My good friend, Gary Markowski (RIP) recieved the award in Florida for finding a 2 year old in very cold temps in the dead of night, backtracked to the childs' home, and found the babysitter asleep on the couch. The child was walking on the railroad tracks and very likely wouldn't have survived the night.

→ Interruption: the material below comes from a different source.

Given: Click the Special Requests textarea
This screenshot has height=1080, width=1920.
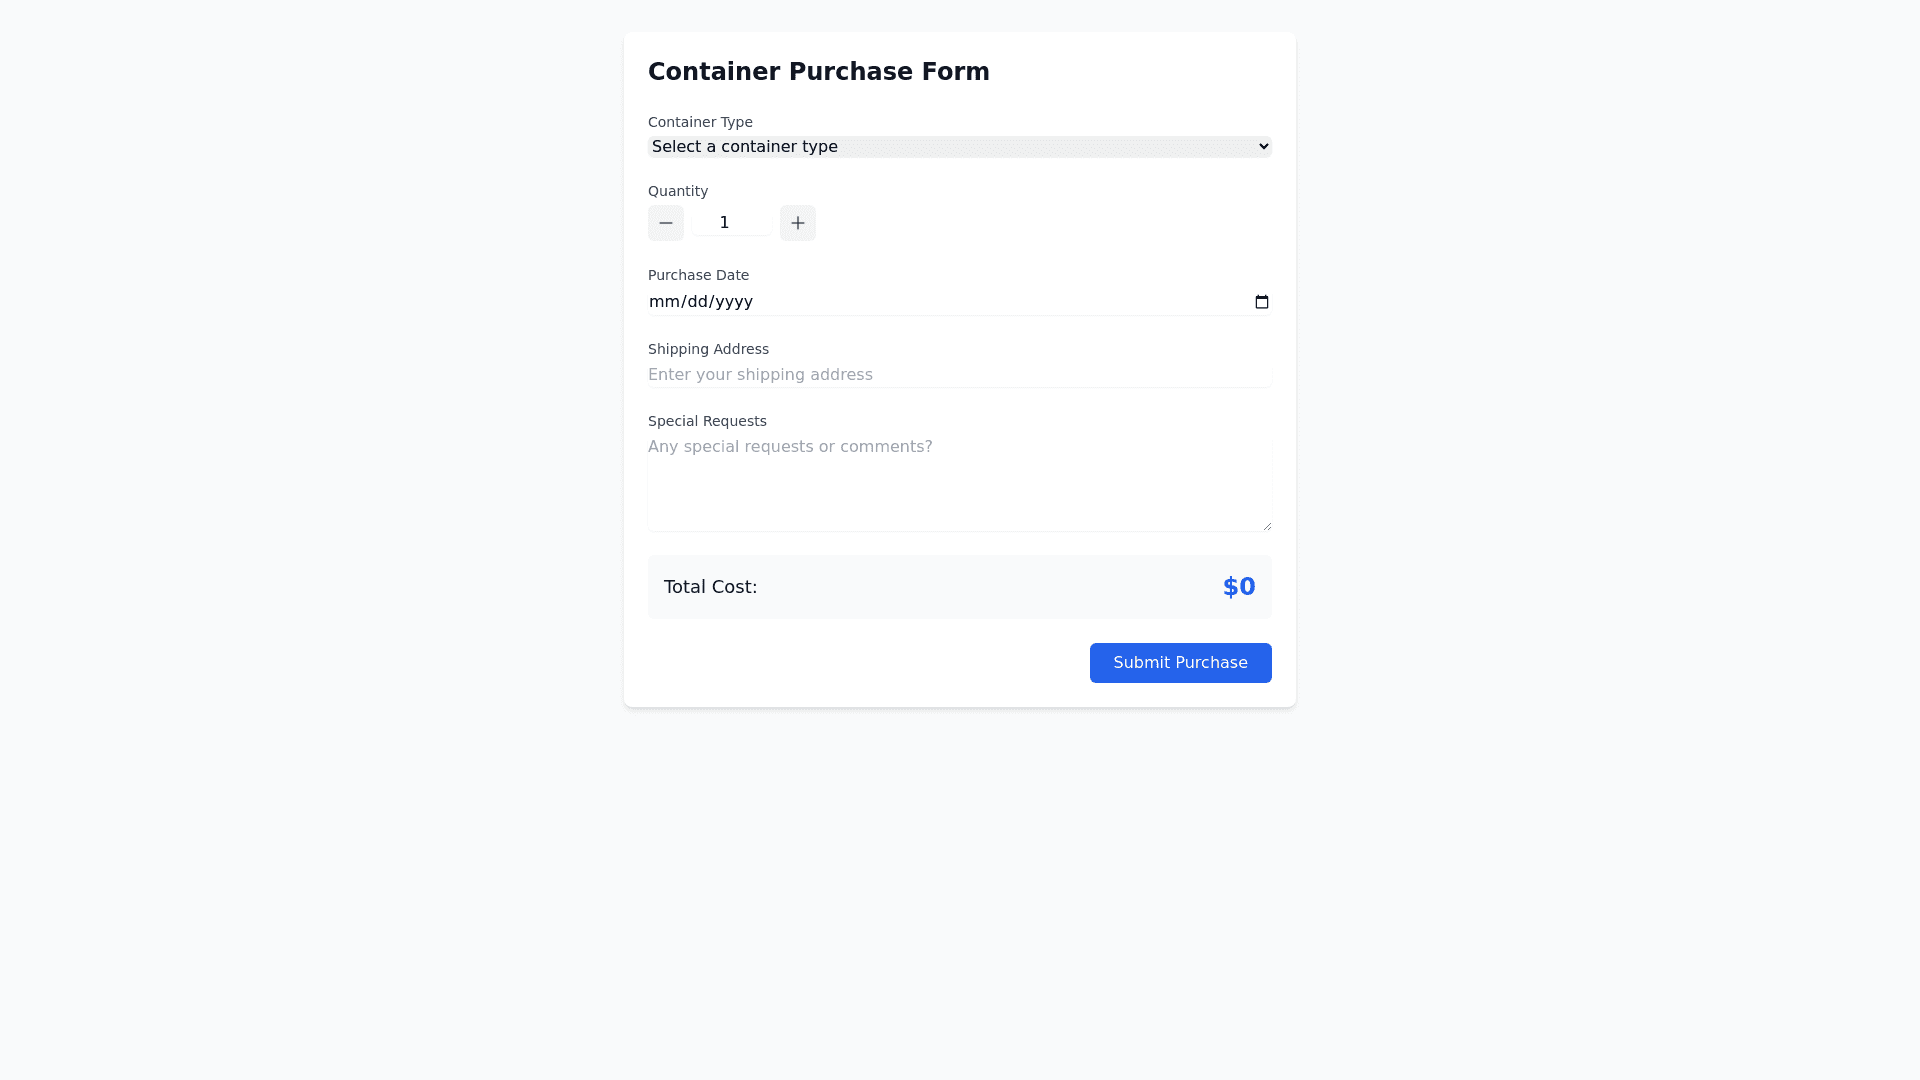Looking at the screenshot, I should pyautogui.click(x=958, y=485).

Nominate your team. it won't happen by itself.

Howard


----------



## Nicole Stark (Jul 22, 2009)

Howard, good advice and Matthew nice job!


----------



## Sam Bishop (May 8, 2008)

Something to be proud of - congrats.


----------



## Edward Egan (Mar 4, 2009)

Way to go Eddie!


----------



## Konnie Hein (Jun 14, 2006)

Very nice job!


----------



## David Frost (Mar 29, 2006)

Good job. Every now and then the po-lice get one right. Cudos to handler, dog and trainer.

DFrost


----------



## Geoff Empey (Jan 8, 2008)

Fantastic news Matthew! Kudos to the team and to the person who made it all happen *YOU*!!! You've obviously have done a bang up job of training these teams. It all starts there!


----------



## Adi Ibrahimbegovic (Nov 21, 2008)

Brings a smile to my face and brightens my morning every time I read something like this.


----------



## Rick Cadez Jr. (Dec 1, 2009)

Job well done. Congrats to you, the handler, and most importantly K9 Eddie. A classic case of why every Dept should have a K9. Another life saved thanks to a well trained K9 team.


----------



## Mike Lauer (Jul 26, 2009)

impressive
hard surface, occupied area,probably cross tracks, very nice


----------



## Anne Jones (Mar 27, 2006)

A happy ending to what could have been a terrible outcome. Congrats to the K9 team & their trainer.


----------



## Jennifer Coulter (Sep 18, 2007)

Happy endings are nice! Congrats to you all for your hard work and dedication:smile:


----------



## Matthew Grubb (Nov 16, 2007)

Eddie was a funny dog… we started him out in tracking using the HITT method on hard surface. He did ok but was really distracted… he was 14 months old I believe when we started. When we transitioned to grass he couldn’t track his way out of a paper bag. We used food drops… you name it… no interest. It finally clicked for him when I started kicking in divits and placing tennis balls in them for him to find on the track…then he became a tracking fool. We were able to work blind tracks with him after only about three weeks. The handler is green but trying hard which is all I ask.


----------



## Bob Scott (Mar 30, 2006)

Fantabulous!! =d> =d> =d>


----------



## Rigel Lancero (Aug 22, 2007)

Congratulations!


----------



## Candy Eggert (Oct 28, 2008)

Congrats Matt ;-) To you and the team. Besides the best possible outcome, what stood out for me, was that you had the patience to figure out what worked for Eddie \\/\\/ Good on ya, Matt:smile: There would be no happy ending without you finding the way the dog worked best!


----------



## Martine Loots (Dec 28, 2009)

Matthew Grubb said:


> I was so proud!


Reason to be proud for sure!! 
Congrats!


----------



## Jim Nash (Mar 30, 2006)

Good job Matt and your team . I miss those kind of calls from successful teams that all involved put so much work into. Funny seems like some of the best trackers seem to be the toughest to get started but once the lightbulb goes off look out !


----------



## Chad Byerly (Jun 24, 2008)

That's good news to read. Congrats and great job!


----------



## Matthew Grubb (Nov 16, 2007)

Jim Nash said:


> Funny seems like some of the best trackers seem to be the toughest to get started but once the lightbulb goes off look out !


I agree 100%.... I seem to notice that all the best trackers we have in our training group have one thing in common.. they get out of the car and start sniffing all over. The ones that don't track so well tend to want to look around a lot. Their noses work great... we have an outstanding building search dog that just doesn't like tracking.


----------